CC BY-NC-ND 4.0 · AJP Rep 2017; 07(02): e101-e105
DOI: 10.1055/s-0037-1603322
Case Report
Thieme Medical Publishers 333 Seventh Avenue, New York, NY 10001, USA.

Application of Selective Bronchial Intubation versus Neurally Adjusted Ventilatory Assist in the Management of Unilateral Pulmonary Interstitial Emphysema: An Illustrative Case and the Literature Review

Shing-yan Robert Lee
1  Department of Paediatrics and Adolescent Medicine, Pamela Youde Nethersole Eastern Hospital, Chai Wan, Hong Kong
› Author Affiliations
Further Information

Publication History

26 October 2016

27 March 2017

Publication Date:
16 May 2017 (online)



In the treatment of left-sided pulmonary interstitial emphysema (PIE) in a 23-week neonate, we used two ventilatory strategies: selective bronchial intubation from day 10 to 15 and neurally adjusted ventilatory assist (NAVA) from day 18 to 26. We compared the effects and adverse effects of these two strategies.
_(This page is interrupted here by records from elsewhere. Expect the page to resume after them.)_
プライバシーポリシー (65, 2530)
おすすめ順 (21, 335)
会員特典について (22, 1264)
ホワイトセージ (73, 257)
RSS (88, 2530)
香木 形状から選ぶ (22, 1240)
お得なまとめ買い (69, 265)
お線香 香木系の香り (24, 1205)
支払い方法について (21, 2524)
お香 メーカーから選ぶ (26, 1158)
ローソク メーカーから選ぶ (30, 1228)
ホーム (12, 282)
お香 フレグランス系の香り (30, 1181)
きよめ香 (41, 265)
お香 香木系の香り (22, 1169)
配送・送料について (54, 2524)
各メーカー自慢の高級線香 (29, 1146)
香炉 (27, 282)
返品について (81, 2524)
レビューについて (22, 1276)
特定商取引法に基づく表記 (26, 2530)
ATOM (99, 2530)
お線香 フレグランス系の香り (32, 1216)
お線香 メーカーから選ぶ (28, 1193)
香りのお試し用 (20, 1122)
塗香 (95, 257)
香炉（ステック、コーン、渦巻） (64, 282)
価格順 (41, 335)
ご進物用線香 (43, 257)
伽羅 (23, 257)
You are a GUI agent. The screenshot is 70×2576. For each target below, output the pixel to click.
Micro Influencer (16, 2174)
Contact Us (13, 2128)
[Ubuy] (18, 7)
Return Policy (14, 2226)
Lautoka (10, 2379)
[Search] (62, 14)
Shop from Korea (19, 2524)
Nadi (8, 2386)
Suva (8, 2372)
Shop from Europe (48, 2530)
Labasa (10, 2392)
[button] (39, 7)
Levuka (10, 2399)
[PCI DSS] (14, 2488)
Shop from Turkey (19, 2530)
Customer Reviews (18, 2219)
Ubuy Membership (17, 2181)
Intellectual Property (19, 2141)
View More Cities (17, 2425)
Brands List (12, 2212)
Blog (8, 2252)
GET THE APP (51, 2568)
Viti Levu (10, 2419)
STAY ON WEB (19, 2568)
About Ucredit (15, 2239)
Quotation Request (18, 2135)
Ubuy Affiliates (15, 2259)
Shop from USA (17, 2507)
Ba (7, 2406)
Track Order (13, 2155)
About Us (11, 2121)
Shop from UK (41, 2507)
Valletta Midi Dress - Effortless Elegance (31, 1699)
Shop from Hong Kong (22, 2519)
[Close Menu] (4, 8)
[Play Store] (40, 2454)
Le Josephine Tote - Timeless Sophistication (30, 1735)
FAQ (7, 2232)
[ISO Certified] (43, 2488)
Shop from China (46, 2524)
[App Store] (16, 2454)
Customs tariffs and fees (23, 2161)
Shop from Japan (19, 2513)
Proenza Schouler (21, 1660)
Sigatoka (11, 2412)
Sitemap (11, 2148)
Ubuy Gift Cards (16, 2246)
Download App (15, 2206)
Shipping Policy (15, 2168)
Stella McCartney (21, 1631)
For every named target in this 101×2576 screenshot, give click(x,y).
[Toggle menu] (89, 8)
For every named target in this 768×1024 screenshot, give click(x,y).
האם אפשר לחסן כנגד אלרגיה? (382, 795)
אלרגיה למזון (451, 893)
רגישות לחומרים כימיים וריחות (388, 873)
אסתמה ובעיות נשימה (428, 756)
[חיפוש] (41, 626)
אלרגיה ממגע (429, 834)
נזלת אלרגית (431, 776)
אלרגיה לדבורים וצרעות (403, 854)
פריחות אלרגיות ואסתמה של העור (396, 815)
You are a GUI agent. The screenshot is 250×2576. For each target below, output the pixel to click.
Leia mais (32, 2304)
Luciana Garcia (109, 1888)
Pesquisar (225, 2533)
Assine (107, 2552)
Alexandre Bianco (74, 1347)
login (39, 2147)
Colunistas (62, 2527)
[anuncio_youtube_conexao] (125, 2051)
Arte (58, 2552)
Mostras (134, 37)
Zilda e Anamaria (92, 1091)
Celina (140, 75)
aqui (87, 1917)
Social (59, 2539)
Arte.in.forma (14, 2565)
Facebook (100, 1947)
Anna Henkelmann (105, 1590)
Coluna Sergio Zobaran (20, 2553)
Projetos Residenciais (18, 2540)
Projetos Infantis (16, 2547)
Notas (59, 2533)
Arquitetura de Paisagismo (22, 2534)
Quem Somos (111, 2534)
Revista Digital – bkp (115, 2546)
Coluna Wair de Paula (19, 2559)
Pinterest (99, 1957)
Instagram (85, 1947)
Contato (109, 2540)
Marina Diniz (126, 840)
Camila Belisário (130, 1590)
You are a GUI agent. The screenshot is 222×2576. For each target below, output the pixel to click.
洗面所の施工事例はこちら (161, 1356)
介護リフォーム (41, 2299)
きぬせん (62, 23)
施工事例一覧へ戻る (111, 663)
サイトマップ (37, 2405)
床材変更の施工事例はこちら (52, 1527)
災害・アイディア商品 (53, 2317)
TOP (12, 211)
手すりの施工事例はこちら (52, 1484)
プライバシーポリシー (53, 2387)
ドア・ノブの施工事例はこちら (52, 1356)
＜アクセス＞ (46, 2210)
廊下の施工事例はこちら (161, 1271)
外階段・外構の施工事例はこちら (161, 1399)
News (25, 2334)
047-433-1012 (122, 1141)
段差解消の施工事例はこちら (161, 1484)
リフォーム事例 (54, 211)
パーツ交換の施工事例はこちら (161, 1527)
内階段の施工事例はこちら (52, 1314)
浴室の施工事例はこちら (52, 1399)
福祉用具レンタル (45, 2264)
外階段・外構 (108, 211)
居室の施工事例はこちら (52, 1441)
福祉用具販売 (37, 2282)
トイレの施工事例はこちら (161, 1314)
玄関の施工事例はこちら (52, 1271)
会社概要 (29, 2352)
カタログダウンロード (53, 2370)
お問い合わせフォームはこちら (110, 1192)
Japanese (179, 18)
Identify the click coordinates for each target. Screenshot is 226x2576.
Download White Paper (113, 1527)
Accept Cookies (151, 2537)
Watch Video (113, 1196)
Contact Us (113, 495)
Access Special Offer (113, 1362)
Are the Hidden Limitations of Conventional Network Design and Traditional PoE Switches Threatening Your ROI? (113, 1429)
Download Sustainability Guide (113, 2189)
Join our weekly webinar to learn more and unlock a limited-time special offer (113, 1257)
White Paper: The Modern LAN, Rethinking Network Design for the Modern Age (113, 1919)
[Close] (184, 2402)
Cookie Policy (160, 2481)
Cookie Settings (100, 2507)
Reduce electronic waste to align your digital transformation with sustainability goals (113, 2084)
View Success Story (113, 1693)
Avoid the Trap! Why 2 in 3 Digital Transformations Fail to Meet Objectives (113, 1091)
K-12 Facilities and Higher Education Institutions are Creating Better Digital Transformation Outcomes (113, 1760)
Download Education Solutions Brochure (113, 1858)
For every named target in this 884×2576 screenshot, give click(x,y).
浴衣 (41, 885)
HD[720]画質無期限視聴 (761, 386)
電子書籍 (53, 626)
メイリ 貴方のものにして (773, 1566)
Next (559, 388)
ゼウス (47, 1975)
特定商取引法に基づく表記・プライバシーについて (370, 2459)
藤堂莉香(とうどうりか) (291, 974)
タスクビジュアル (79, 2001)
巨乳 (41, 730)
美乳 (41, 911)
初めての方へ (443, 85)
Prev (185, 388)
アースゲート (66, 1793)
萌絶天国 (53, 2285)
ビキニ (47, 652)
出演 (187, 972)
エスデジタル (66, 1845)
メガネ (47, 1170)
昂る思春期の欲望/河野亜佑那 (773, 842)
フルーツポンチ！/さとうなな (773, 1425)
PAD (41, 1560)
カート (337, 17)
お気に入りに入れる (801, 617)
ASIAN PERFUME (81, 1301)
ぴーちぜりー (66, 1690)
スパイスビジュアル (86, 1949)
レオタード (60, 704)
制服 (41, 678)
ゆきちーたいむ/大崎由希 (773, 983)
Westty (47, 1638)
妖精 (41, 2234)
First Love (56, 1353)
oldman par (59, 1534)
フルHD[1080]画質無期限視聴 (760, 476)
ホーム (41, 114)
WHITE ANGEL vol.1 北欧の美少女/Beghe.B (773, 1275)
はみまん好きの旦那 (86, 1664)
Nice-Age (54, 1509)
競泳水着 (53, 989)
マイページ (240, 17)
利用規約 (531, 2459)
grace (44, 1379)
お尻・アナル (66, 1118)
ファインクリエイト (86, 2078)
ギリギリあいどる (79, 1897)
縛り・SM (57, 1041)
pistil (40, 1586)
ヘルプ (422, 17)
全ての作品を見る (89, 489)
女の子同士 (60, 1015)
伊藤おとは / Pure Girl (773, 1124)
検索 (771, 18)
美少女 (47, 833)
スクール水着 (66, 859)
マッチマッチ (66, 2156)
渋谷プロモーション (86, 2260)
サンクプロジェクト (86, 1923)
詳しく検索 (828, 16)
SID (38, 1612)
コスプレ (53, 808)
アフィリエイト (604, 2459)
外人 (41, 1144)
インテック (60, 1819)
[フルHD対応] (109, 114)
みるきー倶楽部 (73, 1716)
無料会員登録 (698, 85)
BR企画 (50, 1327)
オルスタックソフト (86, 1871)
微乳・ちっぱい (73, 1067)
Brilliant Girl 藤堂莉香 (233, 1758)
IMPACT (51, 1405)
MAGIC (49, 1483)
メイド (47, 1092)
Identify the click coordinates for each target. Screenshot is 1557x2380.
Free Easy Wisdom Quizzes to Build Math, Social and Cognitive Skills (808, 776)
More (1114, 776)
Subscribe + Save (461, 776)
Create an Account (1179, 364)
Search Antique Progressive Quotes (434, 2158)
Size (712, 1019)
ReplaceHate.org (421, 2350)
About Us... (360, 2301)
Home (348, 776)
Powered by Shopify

On selective bronchial intubation, desaturation was frequent. Fentanyl infusion was required. There was an episode of carbon dioxide retention coupled with hypotension. On NAVA, the neonate was clinically stable without the requirement of sedation. On selective bronchial intubation, ventilator setting in terms of mean airway pressure and oxygen requirement was higher, which came down on the first day of NAVA. Radiologically unilateral PIE did not resolve and became localized in the left middle zone of lung field on selective bronchial intubation. Also, the lobar collapse of ipsilateral, as well as contralateral lungs occurred. On NAVA, unilateral PIE resolved. NAVA might be a good option for the management of unilateral PIE.